Thank you again for a clear well explained video. Freenum seems not to work as of now. Are there any good alternatives?

Regarding vlans: where do you think is the best practice to put HA on? your main vlan, IoT one or seperate for itself? I'm looking into buying a Ubiquiti USG-3. Don't like its limited throughput tho with IDS/IPS but yeah, don't think I want to invest more in something like the 4 pro one or, a dream machine for an instance, for my uses. Thanks and btw great video, enabled 2FA which I didn't think is an option on HA.

Great tips as a new user. Thank you!

Another great Video - Thanks and keep up the good work

Nice one, thanks. But where do I check which IP's have been banned? And possibly lifting some of those bans? Thank you

Will you make a part 2 of this kind of security-related topic about Home assistant?

Don't expose HA to the Internet. Keep it local and connect to it through a VPN.

I think we all are now interrested to know more about the VLAN tip. You can just do a video with your setup so that we can understand better how all that works. Tks, and congrats for all your work.

With security, its never just one thing. The best approach is a layered one :-)

Would love to see a good primer on VLAN with Home Assistant.

Could you please make a VLAN security management video for Home Assistant? That will really help protect my HA. Thanks in advance!! Best regards, Adi

Another great video!

thanks very good job 😀😀😀😀

Love your videos! I feel like I'm learning from Magneto (Michael fassbinder) you look very similar!🤣 Thanks for your help👍

I assume that if I am using WireGuard to access from outside my home I should not need to use HTTPS nor DuckDNS, correct?

I would love more info on the VLAN. What is the minimum or suggested hardware. I am thinking of upgrading from an ISP modem/router

rather than using vlan's use an enterprise firewall there are a number of free ones for home uses (such as Sophos), and setup all your IoT devices with fixed IP addresses, then you can exclude those devices you don't trust 100% from accessing the WAN. Added benefit of this is you can tell if those devices are trying to phone home. It is a pain to use fixed IP addresses but if you create a network IP address plan for your devices you only ever have to set the IP address once. Using fixed IP addresses also allows you to shut down a devices access if it has unusual traffic from your firewall.

👍 great video mate

Where is the VLANs video? 🤭I really want to know how you manage your iot devices on a different network.

Again a very informative video for a rookie, like me. However adding your specs (2 lines about ipban) it results in a error. Saying: the login attemps line is not possible under the `http` section. How to overcome this. Thank you.
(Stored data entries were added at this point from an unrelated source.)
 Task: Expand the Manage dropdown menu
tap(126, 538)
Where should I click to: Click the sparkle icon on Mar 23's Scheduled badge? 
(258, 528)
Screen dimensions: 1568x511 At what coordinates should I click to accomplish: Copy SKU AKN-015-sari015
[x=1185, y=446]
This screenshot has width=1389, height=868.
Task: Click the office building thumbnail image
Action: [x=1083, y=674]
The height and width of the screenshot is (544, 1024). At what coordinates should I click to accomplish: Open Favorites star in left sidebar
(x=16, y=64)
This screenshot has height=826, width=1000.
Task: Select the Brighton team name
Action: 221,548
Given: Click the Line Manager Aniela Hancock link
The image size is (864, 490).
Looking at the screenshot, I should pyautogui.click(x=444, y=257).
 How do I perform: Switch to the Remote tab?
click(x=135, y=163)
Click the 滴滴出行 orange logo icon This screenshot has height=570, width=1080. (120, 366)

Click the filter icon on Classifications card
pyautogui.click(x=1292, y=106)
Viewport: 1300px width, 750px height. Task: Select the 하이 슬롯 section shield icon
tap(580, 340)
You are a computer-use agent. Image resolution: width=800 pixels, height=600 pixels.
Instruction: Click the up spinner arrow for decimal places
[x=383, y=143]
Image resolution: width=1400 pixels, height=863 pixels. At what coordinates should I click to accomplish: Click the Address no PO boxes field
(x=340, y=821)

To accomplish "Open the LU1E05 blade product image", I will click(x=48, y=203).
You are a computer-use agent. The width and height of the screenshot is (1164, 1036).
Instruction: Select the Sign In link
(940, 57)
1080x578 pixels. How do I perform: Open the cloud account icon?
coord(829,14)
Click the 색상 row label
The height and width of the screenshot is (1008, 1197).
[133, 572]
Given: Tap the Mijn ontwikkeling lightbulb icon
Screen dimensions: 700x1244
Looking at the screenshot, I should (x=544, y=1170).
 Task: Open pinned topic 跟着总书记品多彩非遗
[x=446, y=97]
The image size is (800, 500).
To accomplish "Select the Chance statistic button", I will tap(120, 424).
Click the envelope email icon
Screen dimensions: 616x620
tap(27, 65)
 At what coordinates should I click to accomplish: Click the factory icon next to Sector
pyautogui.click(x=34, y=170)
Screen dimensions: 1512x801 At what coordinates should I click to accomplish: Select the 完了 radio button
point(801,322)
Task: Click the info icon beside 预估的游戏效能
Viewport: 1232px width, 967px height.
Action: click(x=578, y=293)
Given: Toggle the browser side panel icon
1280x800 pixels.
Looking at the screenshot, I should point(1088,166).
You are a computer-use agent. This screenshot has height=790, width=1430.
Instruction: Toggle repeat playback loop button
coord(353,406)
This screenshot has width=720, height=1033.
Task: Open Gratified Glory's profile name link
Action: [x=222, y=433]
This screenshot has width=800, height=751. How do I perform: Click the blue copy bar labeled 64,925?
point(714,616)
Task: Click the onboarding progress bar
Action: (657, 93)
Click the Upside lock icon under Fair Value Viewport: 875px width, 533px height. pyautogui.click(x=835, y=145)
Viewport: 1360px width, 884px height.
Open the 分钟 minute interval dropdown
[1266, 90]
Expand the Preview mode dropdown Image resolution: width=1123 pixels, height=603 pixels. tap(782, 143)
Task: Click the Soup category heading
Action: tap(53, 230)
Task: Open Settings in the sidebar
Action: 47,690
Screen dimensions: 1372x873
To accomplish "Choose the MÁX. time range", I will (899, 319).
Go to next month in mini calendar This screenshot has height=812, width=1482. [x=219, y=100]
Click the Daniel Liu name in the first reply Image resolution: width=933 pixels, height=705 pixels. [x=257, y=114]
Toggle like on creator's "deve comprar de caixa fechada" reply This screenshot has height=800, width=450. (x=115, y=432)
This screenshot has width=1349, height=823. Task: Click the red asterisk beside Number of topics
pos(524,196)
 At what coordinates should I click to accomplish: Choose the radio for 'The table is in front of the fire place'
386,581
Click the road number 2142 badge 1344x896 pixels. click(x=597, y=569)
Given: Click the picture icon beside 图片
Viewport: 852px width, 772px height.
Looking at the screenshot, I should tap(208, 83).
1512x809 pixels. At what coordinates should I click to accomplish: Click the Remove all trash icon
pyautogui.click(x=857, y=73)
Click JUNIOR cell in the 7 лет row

Hey Lewis, that was a really good video about setting up remote access to HA. Many months ago I got my remote access setup and it is working fine. I recently looked over my logs and saw a message to remove the base_url entry from my HTTP integration. That's when I started looking around and found your video which raise a couple questions. Q1: In your video you said that when setting up port forwarding that you could change the HA default port which would make the URL cleaner. I assume meaning to not have to include the port in the URL. I didn't do anything that I know of to change my HA default port but my 8123 port isn't open (using canyouseeme), I only have the 443 port forwarded, and I don't include a port in my URL. The instructions I followed were fairly similar to yours, except I didn't include the 8123 to 8123 port forwarding. Did I change my default somehow and how did I do that? Q2: I want to remove the base_url entry from HTTP. I currently have no URLs entered in the Configuration>General page. Is it as simple as just deleting the base_url entry and pasting the URL that was in base_url into the Internal & External spaces in Configuration>General? FYI, I'm running a supervised instance on Ubuntu on a NUC 10.

Excellent Video. Issues with 2FA and iPhone companion app. Never asked for the authentication code on iphone or ipad. Worked on both for a while. iphone stopped wotking with error: login attempt or request with invalid authentication from... Finally disable 2FA and am working again. Does 2FA work with the companion apps? Thanks!

Would you be able to explain to how provide Admin only access for Logbook and History menus? I want to give access the sitter who I created a custom Lovelace card that they only have access too. What I just noticed is they still have access to logbook, history, maps, etc.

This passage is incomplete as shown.